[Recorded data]

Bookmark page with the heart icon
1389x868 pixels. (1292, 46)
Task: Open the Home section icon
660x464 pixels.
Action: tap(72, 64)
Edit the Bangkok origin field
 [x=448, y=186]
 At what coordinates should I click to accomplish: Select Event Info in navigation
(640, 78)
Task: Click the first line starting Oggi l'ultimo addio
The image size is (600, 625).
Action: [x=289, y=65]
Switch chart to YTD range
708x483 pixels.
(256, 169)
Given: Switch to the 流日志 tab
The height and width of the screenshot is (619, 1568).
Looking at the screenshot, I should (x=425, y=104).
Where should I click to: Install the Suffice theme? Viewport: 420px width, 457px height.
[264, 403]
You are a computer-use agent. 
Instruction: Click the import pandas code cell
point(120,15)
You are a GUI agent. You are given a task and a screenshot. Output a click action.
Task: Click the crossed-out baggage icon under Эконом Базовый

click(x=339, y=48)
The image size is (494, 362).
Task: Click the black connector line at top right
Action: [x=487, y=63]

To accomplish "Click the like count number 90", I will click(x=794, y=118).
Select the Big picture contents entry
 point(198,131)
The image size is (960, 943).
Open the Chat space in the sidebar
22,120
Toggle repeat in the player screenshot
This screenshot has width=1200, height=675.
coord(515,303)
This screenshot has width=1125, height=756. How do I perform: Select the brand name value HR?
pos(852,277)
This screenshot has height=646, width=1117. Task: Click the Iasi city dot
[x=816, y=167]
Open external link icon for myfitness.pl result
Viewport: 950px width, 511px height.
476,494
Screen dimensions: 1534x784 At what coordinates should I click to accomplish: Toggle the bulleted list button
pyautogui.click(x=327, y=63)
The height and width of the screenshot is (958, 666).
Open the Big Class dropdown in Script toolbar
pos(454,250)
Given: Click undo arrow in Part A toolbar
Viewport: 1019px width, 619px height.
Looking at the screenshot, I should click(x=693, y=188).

The task:
All of the entries above are to be printed again exactly.

Exercise result:
Bookmark page with the heart icon
1389x868 pixels. (1292, 46)
Task: Open the Home section icon
660x464 pixels.
Action: tap(72, 64)
Edit the Bangkok origin field
 [x=448, y=186]
 At what coordinates should I click to accomplish: Select Event Info in navigation
(640, 78)
Task: Click the first line starting Oggi l'ultimo addio
The image size is (600, 625).
Action: [x=289, y=65]
Switch chart to YTD range
708x483 pixels.
(256, 169)
Given: Switch to the 流日志 tab
The height and width of the screenshot is (619, 1568).
Looking at the screenshot, I should (x=425, y=104).
Where should I click to: Install the Suffice theme? Viewport: 420px width, 457px height.
[264, 403]
You are a computer-use agent. 
Instruction: Click the import pandas code cell
point(120,15)
You are a GUI agent. You are given a task and a screenshot. Output a click action.
Task: Click the crossed-out baggage icon under Эконом Базовый

click(x=339, y=48)
The image size is (494, 362).
Task: Click the black connector line at top right
Action: [x=487, y=63]

To accomplish "Click the like count number 90", I will click(x=794, y=118).
Select the Big picture contents entry
 point(198,131)
The image size is (960, 943).
Open the Chat space in the sidebar
22,120
Toggle repeat in the player screenshot
This screenshot has width=1200, height=675.
coord(515,303)
This screenshot has width=1125, height=756. How do I perform: Select the brand name value HR?
pos(852,277)
This screenshot has height=646, width=1117. Task: Click the Iasi city dot
[x=816, y=167]
Open external link icon for myfitness.pl result
Viewport: 950px width, 511px height.
476,494
Screen dimensions: 1534x784 At what coordinates should I click to accomplish: Toggle the bulleted list button
pyautogui.click(x=327, y=63)
The height and width of the screenshot is (958, 666).
Open the Big Class dropdown in Script toolbar
pos(454,250)
Given: Click undo arrow in Part A toolbar
Viewport: 1019px width, 619px height.
Looking at the screenshot, I should click(x=693, y=188).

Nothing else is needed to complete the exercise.